Even JavaDoc checking can be implemented by a Robot LINT'er before a Pull Request is accepted. A lot of Open Source projects do this exact thing. You submit your Pull Request, the code is built with a Travis-CI file, including Static Analysis, and it must pass all the Coding Standards which can be objectively expressed. No human chimes in about 'doing it incorrectly' or not 'providing value' with a comment, or the wrong way to name variables, et el. Those discussions provide no value and are best left to a third-party robot which can take the brunt of our emotional coding.

To actually answer the question we would have to address how to write a Standard which addresses how to answer the following question: Did this comment provide value? A Coding Standard can't possibly dictate the 'value' of a comment. Therefor it becomes necessary for a human to go through that checklist.

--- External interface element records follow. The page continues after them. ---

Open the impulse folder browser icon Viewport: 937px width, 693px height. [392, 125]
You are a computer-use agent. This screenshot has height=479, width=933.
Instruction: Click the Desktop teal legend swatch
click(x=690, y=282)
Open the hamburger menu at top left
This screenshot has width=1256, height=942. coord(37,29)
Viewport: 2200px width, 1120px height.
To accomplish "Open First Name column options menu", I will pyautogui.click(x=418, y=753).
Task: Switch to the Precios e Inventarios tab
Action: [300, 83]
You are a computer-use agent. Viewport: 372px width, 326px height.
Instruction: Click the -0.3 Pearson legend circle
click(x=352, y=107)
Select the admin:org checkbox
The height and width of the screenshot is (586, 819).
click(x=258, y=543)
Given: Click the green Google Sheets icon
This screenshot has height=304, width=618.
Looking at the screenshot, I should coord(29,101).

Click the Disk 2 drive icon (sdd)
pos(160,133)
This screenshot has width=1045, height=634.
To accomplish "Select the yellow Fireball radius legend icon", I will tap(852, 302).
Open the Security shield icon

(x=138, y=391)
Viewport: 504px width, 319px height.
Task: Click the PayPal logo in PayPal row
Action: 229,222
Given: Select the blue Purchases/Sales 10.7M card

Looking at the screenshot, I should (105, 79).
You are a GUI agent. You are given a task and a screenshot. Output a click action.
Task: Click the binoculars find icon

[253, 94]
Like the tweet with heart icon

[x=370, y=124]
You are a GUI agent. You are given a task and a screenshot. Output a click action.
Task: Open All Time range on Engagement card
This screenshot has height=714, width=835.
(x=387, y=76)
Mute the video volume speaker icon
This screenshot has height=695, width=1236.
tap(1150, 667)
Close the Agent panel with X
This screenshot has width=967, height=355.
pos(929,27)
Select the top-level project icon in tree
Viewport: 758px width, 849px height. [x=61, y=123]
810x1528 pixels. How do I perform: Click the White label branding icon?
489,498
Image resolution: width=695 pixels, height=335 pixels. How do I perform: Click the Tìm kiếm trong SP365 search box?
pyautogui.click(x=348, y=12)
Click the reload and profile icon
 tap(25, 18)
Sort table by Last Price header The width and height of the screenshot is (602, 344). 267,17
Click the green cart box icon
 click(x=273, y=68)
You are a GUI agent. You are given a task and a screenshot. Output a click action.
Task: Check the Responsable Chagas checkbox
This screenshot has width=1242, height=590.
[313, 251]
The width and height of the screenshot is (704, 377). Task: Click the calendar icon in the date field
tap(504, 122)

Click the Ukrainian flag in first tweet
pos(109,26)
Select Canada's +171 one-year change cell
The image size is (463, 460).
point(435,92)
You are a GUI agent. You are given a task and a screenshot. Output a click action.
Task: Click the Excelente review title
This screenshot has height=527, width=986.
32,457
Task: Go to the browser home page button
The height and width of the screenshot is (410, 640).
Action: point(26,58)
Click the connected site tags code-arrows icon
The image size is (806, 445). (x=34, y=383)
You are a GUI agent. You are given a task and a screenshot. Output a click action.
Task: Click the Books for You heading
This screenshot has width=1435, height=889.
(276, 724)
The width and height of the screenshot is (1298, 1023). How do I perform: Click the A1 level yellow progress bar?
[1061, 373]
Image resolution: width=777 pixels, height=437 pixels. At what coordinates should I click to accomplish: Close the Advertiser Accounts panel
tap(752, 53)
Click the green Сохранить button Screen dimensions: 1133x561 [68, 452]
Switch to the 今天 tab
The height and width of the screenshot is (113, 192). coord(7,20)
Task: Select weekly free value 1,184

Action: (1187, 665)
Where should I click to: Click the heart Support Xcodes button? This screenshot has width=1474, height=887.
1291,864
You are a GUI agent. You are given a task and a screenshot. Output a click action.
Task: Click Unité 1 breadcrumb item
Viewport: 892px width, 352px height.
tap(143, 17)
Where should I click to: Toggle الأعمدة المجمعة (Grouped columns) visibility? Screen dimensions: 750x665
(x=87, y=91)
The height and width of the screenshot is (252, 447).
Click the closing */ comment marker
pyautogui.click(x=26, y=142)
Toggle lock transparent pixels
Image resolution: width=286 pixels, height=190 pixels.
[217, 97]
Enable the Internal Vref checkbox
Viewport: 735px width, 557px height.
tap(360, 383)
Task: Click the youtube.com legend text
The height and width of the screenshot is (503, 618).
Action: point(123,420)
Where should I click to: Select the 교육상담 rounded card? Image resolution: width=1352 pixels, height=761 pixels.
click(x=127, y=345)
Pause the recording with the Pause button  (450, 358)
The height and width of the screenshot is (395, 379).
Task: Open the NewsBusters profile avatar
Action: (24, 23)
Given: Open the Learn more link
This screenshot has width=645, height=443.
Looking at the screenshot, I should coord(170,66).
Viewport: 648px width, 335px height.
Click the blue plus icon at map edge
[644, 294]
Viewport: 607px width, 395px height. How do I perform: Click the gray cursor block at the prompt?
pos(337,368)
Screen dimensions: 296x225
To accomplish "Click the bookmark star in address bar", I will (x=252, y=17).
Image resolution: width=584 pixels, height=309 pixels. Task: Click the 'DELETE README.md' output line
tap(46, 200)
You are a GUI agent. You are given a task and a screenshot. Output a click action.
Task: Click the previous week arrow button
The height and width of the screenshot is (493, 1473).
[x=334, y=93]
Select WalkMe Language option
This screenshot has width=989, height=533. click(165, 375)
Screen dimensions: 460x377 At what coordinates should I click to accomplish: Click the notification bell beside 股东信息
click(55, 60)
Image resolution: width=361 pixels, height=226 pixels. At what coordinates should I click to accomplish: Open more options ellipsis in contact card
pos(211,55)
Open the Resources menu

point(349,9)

The mere mentioning of comments in a Coding Standard creates a checklist which the Original Poster is wanting to avoid.

That's why comments are usually not processed by the compiler and stripped out. Their value cannot be determined. Is the comment in question valuable; yes or no?. Answering this question is NP-hard. Only humans stand a chance at properly answering it, and even then it can only be answered at the time it's read, by the person who is reading it; where the value of that comment is affected by the weather, his or her home life, the last meeting they just attended and did not end well, the time of day, amount of coffee they've had. I trust the picture is becoming more clear.

How can it ever possibly be expressed properly in Standard? A standard can't be a Standard if it can't be applied.

I contest that a Coding Standard should remain as Objective as possible. The way variables are named IS objective. They can easily be checked against a dictionary for proper spelling, grammatical structure, and casing. Anything beyond that is a "pissing match" that is won by the person with the most power or by "brow beating". Something I, personally, struggle with NOT doing.